Skip to content

Sample One Step Look Ahead Controller (2 Player)

Raluca D. Gaina edited this page Feb 12, 2018 · 2 revisions

The Sample One Step Look-Ahead controller implements a simple controller that evaluates the states reached within one move from the current state. The controller tries all available actions in the current state (call to advance), and evaluates the states found after applying each one of these actions.
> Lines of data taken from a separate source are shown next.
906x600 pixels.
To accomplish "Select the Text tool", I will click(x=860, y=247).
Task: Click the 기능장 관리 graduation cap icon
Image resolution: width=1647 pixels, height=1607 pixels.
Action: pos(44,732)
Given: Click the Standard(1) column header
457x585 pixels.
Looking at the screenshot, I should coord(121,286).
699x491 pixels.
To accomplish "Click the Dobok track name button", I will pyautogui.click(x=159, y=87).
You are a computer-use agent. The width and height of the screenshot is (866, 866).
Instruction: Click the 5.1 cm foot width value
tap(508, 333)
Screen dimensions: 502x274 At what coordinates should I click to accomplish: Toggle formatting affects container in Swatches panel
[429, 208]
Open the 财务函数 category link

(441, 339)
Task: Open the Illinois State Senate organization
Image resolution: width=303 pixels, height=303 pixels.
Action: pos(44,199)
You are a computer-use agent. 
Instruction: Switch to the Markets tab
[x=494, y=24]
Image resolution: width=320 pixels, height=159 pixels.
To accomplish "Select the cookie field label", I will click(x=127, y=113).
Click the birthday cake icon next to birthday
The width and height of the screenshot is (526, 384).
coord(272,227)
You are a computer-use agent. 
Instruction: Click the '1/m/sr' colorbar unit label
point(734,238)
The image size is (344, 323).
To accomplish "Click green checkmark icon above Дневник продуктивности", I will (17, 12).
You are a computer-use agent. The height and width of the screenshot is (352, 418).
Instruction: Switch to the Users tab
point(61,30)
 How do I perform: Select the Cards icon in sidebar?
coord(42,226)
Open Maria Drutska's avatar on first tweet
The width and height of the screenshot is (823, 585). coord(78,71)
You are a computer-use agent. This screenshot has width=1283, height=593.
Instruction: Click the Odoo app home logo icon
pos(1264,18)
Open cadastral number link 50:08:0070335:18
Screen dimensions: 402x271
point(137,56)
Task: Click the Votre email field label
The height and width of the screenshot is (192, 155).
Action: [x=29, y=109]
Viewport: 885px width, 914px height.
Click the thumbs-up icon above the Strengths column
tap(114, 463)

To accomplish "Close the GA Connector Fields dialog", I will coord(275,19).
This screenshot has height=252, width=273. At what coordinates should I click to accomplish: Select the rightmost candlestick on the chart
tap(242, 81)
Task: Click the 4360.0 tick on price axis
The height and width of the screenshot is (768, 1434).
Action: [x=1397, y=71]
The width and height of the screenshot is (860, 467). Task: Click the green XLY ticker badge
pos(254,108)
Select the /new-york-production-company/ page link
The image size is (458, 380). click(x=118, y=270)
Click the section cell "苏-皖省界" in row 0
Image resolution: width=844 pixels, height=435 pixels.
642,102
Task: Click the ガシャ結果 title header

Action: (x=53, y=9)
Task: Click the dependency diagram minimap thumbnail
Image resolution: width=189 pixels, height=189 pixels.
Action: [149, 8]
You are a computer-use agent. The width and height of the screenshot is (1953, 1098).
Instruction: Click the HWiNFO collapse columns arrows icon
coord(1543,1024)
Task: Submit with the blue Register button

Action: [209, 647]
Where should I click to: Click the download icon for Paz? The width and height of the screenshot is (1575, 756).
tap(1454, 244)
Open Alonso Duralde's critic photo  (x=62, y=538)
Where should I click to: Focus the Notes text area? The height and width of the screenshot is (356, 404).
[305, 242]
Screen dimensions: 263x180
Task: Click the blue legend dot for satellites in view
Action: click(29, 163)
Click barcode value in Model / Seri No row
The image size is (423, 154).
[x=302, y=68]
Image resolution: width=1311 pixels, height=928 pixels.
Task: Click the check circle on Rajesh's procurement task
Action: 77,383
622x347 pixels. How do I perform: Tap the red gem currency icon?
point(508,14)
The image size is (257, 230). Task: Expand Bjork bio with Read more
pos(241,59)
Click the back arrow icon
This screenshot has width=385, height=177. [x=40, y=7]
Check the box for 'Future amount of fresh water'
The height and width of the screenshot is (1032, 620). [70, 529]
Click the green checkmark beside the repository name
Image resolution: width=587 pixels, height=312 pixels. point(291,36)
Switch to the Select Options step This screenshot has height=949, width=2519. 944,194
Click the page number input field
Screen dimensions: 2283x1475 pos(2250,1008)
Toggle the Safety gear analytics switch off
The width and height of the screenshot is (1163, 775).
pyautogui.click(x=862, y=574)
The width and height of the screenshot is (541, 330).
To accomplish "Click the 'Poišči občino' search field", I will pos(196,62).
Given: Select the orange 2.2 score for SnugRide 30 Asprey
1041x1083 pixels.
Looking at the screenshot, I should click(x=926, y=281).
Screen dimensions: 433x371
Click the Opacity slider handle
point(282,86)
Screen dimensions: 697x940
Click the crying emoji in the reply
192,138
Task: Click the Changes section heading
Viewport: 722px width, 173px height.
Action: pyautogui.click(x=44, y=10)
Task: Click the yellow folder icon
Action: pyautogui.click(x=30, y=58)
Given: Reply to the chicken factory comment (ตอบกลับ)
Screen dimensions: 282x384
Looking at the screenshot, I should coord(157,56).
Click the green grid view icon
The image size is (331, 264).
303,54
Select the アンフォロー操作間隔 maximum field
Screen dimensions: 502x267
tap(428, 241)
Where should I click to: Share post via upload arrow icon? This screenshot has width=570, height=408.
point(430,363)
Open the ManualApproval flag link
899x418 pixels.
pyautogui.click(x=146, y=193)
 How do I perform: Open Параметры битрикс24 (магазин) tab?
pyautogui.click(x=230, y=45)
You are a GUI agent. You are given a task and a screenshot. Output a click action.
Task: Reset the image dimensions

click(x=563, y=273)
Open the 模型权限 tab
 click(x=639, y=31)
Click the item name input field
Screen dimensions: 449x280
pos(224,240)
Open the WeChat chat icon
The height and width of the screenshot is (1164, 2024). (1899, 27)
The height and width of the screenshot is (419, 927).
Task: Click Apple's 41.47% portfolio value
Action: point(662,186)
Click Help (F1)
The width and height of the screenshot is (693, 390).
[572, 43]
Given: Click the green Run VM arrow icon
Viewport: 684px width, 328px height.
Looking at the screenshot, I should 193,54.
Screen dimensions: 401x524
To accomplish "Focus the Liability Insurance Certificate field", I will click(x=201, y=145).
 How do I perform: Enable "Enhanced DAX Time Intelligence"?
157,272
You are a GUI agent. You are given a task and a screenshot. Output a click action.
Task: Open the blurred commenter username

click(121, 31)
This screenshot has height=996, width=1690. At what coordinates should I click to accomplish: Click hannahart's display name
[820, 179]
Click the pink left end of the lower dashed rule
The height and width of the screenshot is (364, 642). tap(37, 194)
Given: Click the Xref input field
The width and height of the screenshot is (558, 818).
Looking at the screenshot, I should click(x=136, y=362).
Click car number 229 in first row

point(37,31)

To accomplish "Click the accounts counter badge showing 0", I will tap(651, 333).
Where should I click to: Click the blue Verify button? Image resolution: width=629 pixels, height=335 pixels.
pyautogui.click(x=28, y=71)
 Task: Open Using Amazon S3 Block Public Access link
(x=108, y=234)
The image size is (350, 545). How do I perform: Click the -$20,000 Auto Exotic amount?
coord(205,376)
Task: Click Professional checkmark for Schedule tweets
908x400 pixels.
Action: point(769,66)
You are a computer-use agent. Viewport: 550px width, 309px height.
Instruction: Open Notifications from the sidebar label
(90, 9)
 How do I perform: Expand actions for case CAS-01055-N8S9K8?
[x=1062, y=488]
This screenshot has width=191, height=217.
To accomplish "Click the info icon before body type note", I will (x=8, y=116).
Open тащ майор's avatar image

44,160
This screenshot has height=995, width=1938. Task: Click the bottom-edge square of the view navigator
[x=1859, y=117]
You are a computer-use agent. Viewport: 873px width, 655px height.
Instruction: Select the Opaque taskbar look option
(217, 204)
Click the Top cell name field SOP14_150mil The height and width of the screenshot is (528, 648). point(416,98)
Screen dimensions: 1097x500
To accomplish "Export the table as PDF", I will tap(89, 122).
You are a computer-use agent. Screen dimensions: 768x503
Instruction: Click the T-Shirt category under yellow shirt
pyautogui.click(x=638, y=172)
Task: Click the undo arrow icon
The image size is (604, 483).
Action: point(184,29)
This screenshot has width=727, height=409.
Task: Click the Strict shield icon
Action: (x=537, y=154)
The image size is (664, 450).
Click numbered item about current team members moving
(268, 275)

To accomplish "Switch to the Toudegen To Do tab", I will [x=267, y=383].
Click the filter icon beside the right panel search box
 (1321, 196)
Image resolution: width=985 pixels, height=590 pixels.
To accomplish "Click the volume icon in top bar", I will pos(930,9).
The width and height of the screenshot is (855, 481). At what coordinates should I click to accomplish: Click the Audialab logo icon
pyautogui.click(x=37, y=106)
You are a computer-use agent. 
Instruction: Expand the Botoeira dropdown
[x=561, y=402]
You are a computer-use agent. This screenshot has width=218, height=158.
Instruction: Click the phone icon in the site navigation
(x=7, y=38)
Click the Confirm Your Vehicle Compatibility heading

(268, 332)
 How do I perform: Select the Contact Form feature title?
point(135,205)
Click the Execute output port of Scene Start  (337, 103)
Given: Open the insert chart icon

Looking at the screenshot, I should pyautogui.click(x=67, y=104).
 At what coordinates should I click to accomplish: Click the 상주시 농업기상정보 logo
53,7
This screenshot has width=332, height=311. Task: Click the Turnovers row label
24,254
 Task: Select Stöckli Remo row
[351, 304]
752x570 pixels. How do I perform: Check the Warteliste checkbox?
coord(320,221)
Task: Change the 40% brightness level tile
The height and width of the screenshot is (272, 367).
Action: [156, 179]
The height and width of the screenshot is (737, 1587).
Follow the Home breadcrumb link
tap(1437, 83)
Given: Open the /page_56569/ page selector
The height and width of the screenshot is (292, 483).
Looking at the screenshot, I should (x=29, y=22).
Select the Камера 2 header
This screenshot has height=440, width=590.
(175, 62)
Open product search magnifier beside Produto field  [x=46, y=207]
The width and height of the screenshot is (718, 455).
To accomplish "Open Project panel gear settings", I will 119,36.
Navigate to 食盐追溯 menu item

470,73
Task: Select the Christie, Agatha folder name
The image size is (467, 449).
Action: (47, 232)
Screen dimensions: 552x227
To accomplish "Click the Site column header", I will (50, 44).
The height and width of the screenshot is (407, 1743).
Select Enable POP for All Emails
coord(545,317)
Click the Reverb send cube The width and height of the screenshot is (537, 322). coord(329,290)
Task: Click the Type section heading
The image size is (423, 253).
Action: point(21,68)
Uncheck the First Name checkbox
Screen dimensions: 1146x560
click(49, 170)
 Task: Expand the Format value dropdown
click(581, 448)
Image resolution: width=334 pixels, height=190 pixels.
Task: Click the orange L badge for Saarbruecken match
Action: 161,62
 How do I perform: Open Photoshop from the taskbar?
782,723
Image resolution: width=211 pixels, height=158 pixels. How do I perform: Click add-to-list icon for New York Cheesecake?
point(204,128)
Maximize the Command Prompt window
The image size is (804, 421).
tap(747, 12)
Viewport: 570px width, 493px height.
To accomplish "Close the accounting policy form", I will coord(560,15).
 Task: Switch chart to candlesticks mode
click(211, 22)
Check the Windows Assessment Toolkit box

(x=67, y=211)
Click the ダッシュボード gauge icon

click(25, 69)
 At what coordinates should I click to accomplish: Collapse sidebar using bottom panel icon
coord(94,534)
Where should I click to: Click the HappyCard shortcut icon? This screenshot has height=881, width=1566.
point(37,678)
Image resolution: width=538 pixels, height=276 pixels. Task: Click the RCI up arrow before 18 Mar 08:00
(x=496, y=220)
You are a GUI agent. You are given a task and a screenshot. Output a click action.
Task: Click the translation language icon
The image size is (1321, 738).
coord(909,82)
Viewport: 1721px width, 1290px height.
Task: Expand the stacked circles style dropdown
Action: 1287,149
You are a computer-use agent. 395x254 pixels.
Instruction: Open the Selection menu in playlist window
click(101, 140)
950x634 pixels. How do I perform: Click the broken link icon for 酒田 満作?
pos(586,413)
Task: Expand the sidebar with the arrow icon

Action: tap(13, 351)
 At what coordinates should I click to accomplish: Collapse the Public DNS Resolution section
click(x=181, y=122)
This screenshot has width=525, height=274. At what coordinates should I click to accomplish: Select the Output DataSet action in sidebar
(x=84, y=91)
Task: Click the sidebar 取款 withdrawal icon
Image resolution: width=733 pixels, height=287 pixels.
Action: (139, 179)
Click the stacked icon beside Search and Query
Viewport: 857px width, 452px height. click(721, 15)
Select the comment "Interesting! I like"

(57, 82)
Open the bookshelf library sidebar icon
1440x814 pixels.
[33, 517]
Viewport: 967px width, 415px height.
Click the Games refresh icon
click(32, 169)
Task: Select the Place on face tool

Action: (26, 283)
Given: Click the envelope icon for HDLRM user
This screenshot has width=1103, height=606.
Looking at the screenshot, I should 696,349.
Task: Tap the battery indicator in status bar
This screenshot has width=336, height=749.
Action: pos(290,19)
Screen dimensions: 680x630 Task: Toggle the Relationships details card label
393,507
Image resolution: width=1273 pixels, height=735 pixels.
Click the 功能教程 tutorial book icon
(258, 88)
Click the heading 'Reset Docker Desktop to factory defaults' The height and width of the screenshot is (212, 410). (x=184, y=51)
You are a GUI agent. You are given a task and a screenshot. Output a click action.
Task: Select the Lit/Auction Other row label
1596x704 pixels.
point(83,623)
The action that took to the state with the best reward is the one that will be executed.

In order to advance the forward model, an array of actions is needed, containing one action for each player (the index in the array corresponding to the player's ID). In this case, the action chosen for the opponent is that returned by the getOppNotLosingAction method, which picks an action, at random, that the opponent would make, assuming the current player does nothing, which wouldn't make it lose the game.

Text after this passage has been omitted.